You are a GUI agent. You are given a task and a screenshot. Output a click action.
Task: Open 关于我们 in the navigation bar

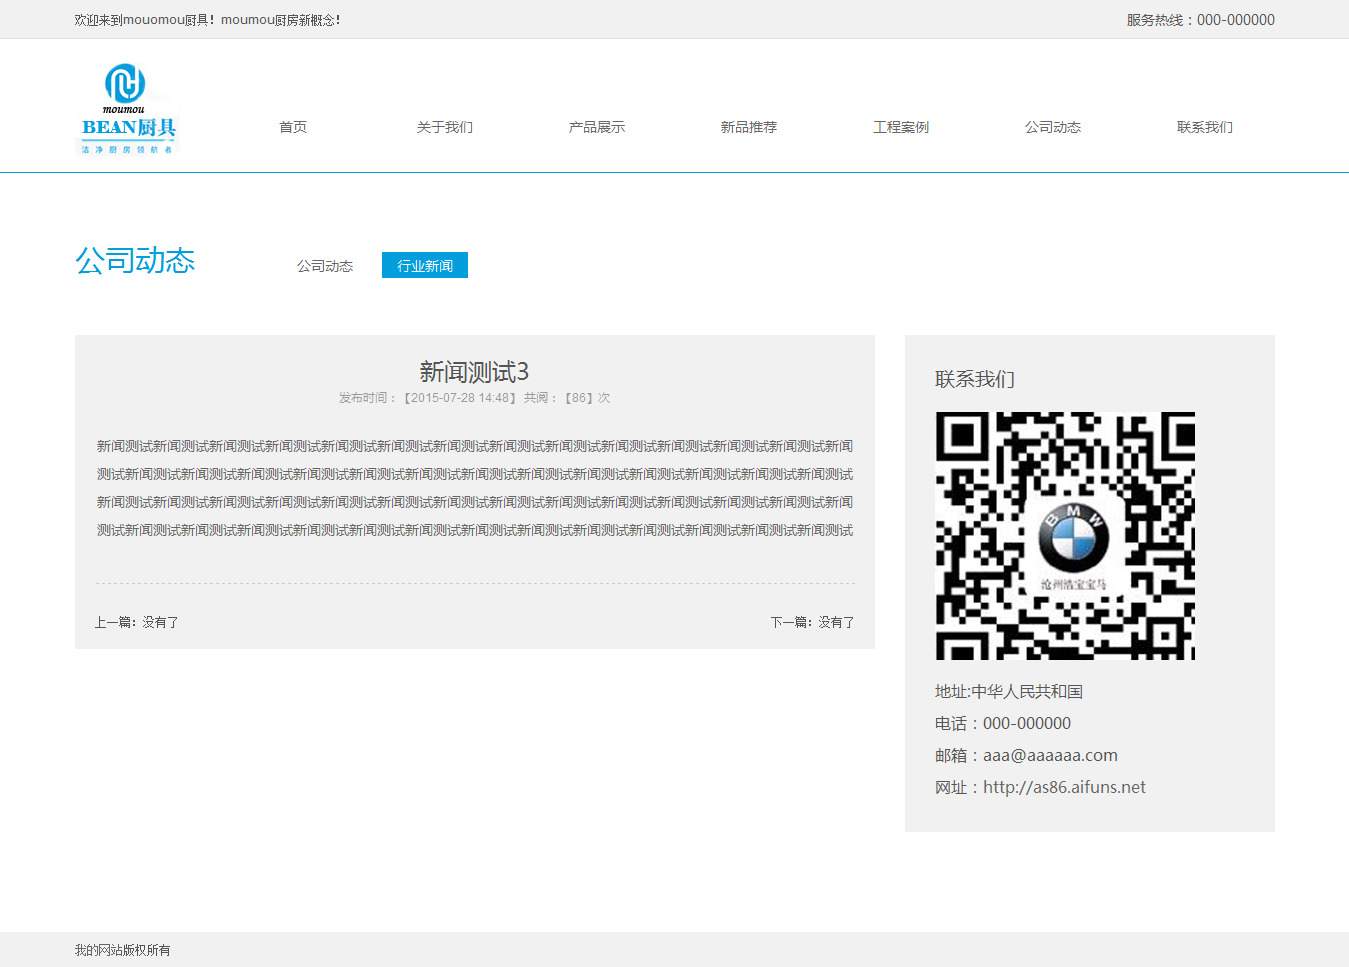[445, 127]
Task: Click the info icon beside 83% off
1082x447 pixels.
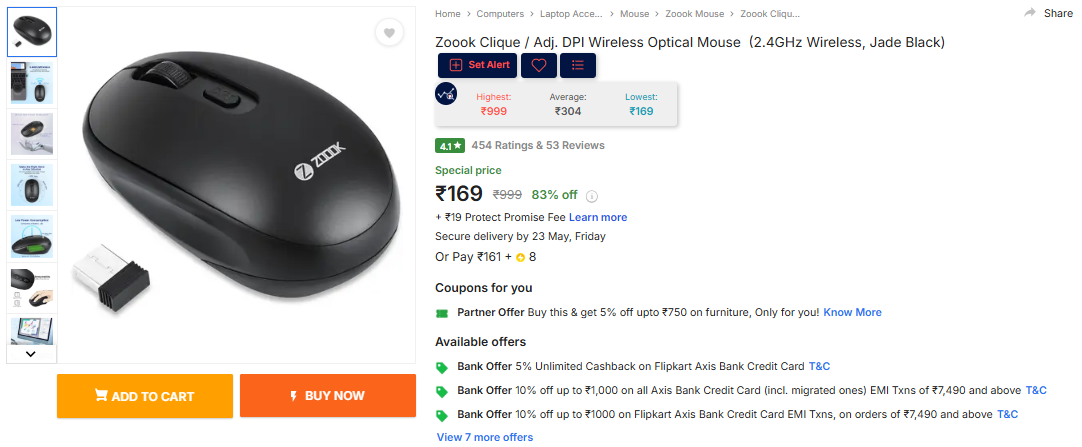Action: tap(591, 196)
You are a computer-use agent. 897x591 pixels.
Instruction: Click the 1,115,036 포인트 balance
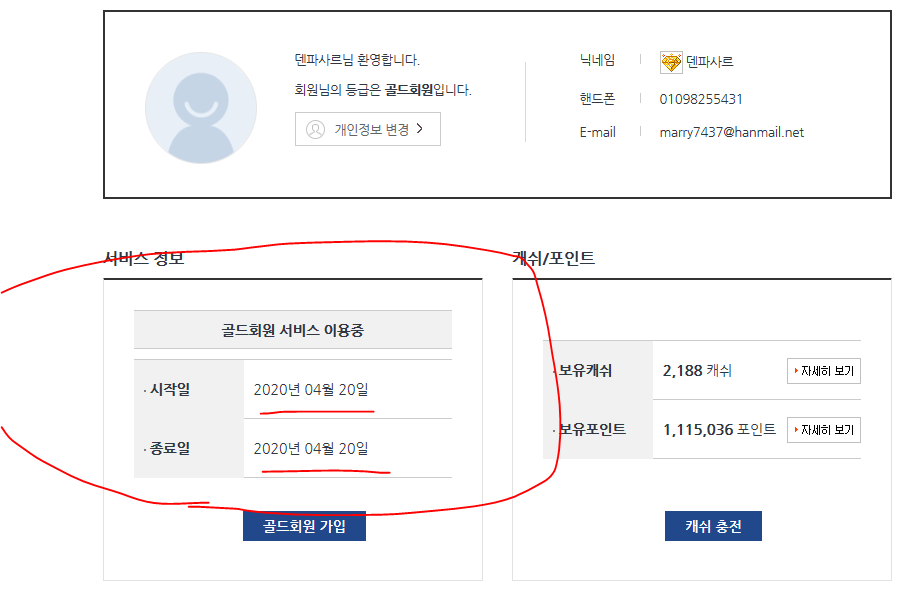pyautogui.click(x=719, y=430)
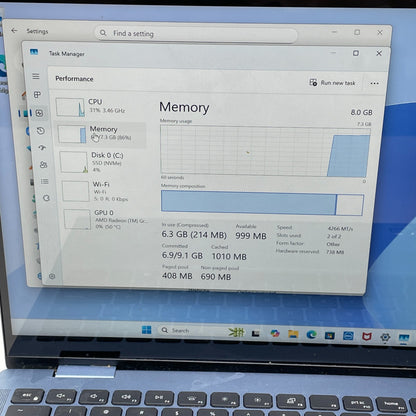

- - - -

● **Required action**
Every line from the one bearing "Task: Open 关于我们 in the navigation bar" through the end of the data above must be output exactly, and no picture may appear.

● **Written solution**
Task: Open 关于我们 in the navigation bar

[445, 127]
Task: Click the info icon beside 83% off
1082x447 pixels.
Action: tap(591, 196)
You are a computer-use agent. 897x591 pixels.
Instruction: Click the 1,115,036 포인트 balance
pyautogui.click(x=719, y=430)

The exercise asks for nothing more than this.